SAM-SP: Self-Prompting Makes SAM Great Again

Chunpeng Zhou,Kangjie Ning,Qianqian Shen,Sheng Zhou,Zhi Yu,Haishuai Wang
2024-08-22
Abstract:The recently introduced Segment Anything Model (SAM), a Visual Foundation Model (VFM), has demonstrated impressive capabilities in zero-shot segmentation tasks across diverse natural image datasets. Despite its success, SAM encounters noticeably performance degradation when applied to specific domains, such as medical images. Current efforts to address this issue have involved fine-tuning strategies, intended to bolster the generalizability of the vanilla SAM. However, these approaches still predominantly necessitate the utilization of domain specific expert-level prompts during the evaluation phase, which severely constrains the model's practicality. To overcome this limitation, we introduce a novel self-prompting based fine-tuning approach, called SAM-SP, tailored for extending the vanilla SAM model. Specifically, SAM-SP leverages the output from the previous iteration of the model itself as prompts to guide subsequent iteration of the model. This self-prompting module endeavors to learn how to generate useful prompts autonomously and alleviates the dependence on expert prompts during the evaluation phase, significantly broadening SAM's applicability. Additionally, we integrate a self-distillation module to enhance the self-prompting process further. Extensive experiments across various domain specific datasets validate the effectiveness of the proposed SAM-SP. Our SAM-SP not only alleviates the reliance on expert prompts but also exhibits superior segmentation performance comparing to the state-of-the-art task-specific segmentation approaches, the vanilla SAM, and SAM-based approaches.
Computer Vision and Pattern Recognition,Artificial Intelligence,Emerging Technologies
What problem does this paper attempt to address?

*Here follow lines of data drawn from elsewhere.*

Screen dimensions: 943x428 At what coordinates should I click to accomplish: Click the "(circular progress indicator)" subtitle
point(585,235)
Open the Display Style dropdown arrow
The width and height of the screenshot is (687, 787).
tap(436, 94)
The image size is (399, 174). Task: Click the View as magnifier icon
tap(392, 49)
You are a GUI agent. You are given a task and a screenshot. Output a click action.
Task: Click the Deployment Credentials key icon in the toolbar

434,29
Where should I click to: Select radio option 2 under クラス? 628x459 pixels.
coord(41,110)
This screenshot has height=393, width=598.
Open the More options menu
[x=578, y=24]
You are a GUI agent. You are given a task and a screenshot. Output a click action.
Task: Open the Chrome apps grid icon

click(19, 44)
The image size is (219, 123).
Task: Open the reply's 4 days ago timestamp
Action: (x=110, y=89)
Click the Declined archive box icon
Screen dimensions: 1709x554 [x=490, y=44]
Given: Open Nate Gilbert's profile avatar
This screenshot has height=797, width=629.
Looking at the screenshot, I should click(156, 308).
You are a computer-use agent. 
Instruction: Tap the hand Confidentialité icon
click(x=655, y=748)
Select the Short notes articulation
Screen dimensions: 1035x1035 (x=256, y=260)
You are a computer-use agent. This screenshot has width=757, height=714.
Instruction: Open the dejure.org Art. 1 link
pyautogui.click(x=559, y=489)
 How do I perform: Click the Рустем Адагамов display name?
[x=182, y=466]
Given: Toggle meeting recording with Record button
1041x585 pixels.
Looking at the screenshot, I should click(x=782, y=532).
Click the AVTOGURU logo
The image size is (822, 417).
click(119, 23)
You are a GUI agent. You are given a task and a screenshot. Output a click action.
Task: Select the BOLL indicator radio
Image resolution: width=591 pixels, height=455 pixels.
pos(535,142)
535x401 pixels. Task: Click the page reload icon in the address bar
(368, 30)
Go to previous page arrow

The problem that this paper attempts to solve is how to reduce the dependence on expert - level prompts and improve the segmentation performance when applying the Segment Anything Model (SAM) in specific fields (such as medical images, remote - sensing images, etc.). Although SAM performs excellently in zero - shot segmentation tasks of natural images, its performance will decline significantly in specific - field applications due to the existence of the domain gap. Although the existing improvement methods improve the performance through fine - tuning with domain - specific data, they still require accurate expert prompts to guide the inference stage, which limits the practical application scope of SAM. For this reason, the paper proposes a self - prompting - based fine - tuning method - SAM - SP, aiming to enable SAM to generate useful prompts independently, so as to get rid of the dependence on expert prompts in the inference stage and further expand the application scope of SAM. Specifically, SAM - SP uses the model output of the previous iteration as a prompt to guide the model of the subsequent iteration, and learns how to automatically generate useful prompts in this way. In addition, a self - distillation module is introduced to further enhance the effect of the self - prompting process. The main contributions of the paper include: 1. Emphasizing the importance of reducing the dependence on expert prompts when deploying visual foundation models in specific fields. 2. Proposing the SAM - SP framework, which enables the model to perform inference without user prompts by introducing the self - prompting module and the self - distillation module. 3. Constructing and releasing a new segmentation dataset Seg - GPR for sub - layer disease detection, and the dataset is collected by 3D ground - penetrating radar. 4. Conducting extensive experiments on multiple public datasets, and verifying that SAM - SP has superior performance compared with the state - of - the - art task - specific segmentation methods, the original SAM, and SAM baseline methods without using any user prompts. Through these improvements, SAM - SP not only reduces the dependence on expert prompts, but also shows excellent segmentation performance in multiple downstream tasks.